やること >> 以下のリストのうち、「pixels, height=1440 pixels.」を含む行から「(1372, 40).」を含む行まで（両端を含む）を、各行を1つの文字列とするJSONのリストとして出力してもらえますか？空行は除いてください。

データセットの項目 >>
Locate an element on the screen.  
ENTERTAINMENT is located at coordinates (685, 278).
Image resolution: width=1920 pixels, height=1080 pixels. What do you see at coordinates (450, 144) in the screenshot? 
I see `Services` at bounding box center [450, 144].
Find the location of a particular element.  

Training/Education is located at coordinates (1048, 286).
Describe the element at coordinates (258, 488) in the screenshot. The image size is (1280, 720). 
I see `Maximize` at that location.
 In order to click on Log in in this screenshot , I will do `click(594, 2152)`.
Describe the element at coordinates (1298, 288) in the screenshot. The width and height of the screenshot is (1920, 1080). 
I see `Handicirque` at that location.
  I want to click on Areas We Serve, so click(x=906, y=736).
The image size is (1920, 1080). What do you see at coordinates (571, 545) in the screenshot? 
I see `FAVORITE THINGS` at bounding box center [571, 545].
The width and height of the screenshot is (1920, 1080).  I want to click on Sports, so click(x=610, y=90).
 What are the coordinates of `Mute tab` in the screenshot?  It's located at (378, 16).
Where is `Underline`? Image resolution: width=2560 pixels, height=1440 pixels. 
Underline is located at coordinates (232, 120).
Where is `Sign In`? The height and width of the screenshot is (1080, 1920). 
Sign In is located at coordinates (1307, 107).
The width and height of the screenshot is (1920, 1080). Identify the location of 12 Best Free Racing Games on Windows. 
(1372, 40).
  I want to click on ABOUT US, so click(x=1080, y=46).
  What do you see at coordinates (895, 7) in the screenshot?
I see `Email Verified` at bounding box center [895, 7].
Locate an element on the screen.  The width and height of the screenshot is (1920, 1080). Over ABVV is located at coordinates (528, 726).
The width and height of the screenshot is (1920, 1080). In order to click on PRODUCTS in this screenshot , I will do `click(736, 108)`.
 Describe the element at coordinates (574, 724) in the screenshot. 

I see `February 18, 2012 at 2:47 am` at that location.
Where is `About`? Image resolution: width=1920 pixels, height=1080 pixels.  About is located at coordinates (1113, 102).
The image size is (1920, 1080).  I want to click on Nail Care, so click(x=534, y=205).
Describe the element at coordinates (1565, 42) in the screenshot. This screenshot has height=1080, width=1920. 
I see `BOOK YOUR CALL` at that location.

回答 >>
[
  "Where is `Underline`? Image resolution: width=2560 pixels, height=1440 pixels. ",
  "Underline is located at coordinates (232, 120).",
  "Where is `Sign In`? The height and width of the screenshot is (1080, 1920). ",
  "Sign In is located at coordinates (1307, 107).",
  "The width and height of the screenshot is (1920, 1080). Identify the location of 12 Best Free Racing Games on Windows. ",
  "(1372, 40)."
]